The Zero Sum Game
I am not optimistic the war is about to end. Also this week: why old manuscripts have so many S’s that look like F’s; and a map of England’s “natural” internal borders.
There’s a thought experiment I’ve seen versions of online for literally decades. The numbers vary, but the gist is this: Imagine there’s a button you can press that’ll immediately give you £100,000, but simultaneously give the person you hate most in the world £200,000. Are you pressing that button?1
The reason this makes for a good thought experiment is that a lot of people do, in fact, have to think about it. From a utilitarian point of view, I benefit from the money, and am not affected even slightly by the fact a terrible human being who, for the sake of argument, we shall call Matt Goodwin benefits even more. In practice, something catches in my brain. I do, at least, hesitate. It’s not always enough to benefit. Sometimes we need to win.
This is not entirely rational, but from conversations with others I gather it is not especially unusual.
This shouldn’t, of course, tell us anything about the war in Iran, a conflict that’s been on the cards for years, in which there are more than two players and which no one can truly win. I fear it does, though – because one of the key decision makers is a man who genuinely seems to believe the entire world is a zero-sum game; and because both sides, now, need to be seen to have won.
By now, it’s surely obvious even to Donald Trump that the war is a disaster. There’s been no rally round the flag polling boost, of the sort such things normally offer a sitting president.
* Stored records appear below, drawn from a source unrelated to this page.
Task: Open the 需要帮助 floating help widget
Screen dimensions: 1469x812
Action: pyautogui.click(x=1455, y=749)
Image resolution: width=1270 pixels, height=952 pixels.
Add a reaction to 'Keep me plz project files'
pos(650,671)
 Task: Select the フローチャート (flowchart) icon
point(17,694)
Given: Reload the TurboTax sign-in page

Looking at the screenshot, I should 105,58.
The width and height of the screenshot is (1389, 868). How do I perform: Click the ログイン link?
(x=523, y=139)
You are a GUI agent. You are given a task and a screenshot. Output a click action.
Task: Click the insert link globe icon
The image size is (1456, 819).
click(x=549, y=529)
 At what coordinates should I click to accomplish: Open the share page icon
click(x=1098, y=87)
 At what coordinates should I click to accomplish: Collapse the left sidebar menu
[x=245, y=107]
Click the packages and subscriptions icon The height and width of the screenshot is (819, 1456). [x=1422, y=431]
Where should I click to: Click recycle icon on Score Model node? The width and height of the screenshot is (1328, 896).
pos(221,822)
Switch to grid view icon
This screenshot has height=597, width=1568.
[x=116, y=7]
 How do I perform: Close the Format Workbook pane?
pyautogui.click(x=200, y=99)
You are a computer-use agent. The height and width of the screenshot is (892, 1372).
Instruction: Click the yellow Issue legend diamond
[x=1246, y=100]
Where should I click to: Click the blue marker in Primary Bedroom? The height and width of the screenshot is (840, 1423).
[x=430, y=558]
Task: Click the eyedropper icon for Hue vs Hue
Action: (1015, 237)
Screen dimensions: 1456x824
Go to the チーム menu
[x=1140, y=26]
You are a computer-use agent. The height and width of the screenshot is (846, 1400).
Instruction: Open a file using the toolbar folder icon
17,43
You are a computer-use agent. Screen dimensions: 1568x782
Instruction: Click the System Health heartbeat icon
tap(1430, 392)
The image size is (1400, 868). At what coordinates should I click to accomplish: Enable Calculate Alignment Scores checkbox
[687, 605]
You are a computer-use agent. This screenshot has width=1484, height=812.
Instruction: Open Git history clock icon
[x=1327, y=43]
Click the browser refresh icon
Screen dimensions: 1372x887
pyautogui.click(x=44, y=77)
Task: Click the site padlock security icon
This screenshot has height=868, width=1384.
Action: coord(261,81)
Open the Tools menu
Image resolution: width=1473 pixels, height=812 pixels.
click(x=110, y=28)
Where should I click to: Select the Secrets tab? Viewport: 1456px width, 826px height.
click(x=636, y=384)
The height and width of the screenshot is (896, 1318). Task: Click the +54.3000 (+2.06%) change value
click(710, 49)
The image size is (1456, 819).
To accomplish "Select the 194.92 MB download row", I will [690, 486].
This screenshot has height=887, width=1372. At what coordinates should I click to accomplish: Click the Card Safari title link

And from both the way he keeps announcing it’s almost over – immediately before suggesting he might just commit the odd war crime first – and the way he periodically suggests it was never really his idea anyway, you get the impression even he wants out.
So: the obvious route is to walk away and say he’s achieved everything he wanted to anyway. Trump saves face, as he has before, by just pretending that he won.
The problem is that – both for reasons of national pride, and to make clear there are costs to attacking it, and reducing the chances of the same thing happening again – the Iranian government needs to do the same. We’re straying into territory I really have no business writing about, I know, but consider what that means for the Strait of Hormuz. To credibly claim victory, the Americans need to show they can keep it open. To claim victory, the Iranians need to show they can keep it closed.
Both sides now clearly want to stop this. But both need the other to lose. The two outcomes are incompatible.
The good news here is that it feels like this might genuinely hurt Trump and his movement. A presidential administration can do horrible things to foreigners or even lose small wars without paying any particular domestic price. But the things American voters do care about include significant increases in fuel prices or large numbers of their neighbours coming back in bodybags, and in the Gulf right now that seems to be the choice. That, I’d guess, is why Trump keeps pushing for a third option, in which countries even more dependent on that oil supply step up and open the Strait for him: he’s looking for a way out in which someone else bears the cost.
The bad news is that, whatever happens, the rest of us will be bearing the cost. Even if the war doesn’t spread, we’re all living in the same global economy, one in which everything from food prices to plastics is also driven by the availability of fossil fuels – and as things stand they’ve just become a whole lot less available.
In the meantime, if anyone out there with deep pockets and loose morals wants to conduct an experiment, well, you know where I am.
So, why do so many old manuscripts make their S’s look like F’s?
In a recent piece, I described an old manuscript as having “delightfully odd capitalisation and italicisation choices and S’s that look like F’s”. This was obviously just some offhand snark, but as so often happens when I engage in snark, offhandedly or otherwise, it got me wondering – why do old documents make one letter look like another?

You do, after all, find this phenomenon in some pretty notable places. In the first edition of the Dictionary of the English language, Samuel Johnson self-deprecatingly describes himself as a “harmleſs drudge”. One text of Shakespeare’s Henry VIII has Katherine of Aragon tell her husband, “I am ſorry.” Even the heading of the US Bill of rights seemingly refers to “Congrefs”. What is with that?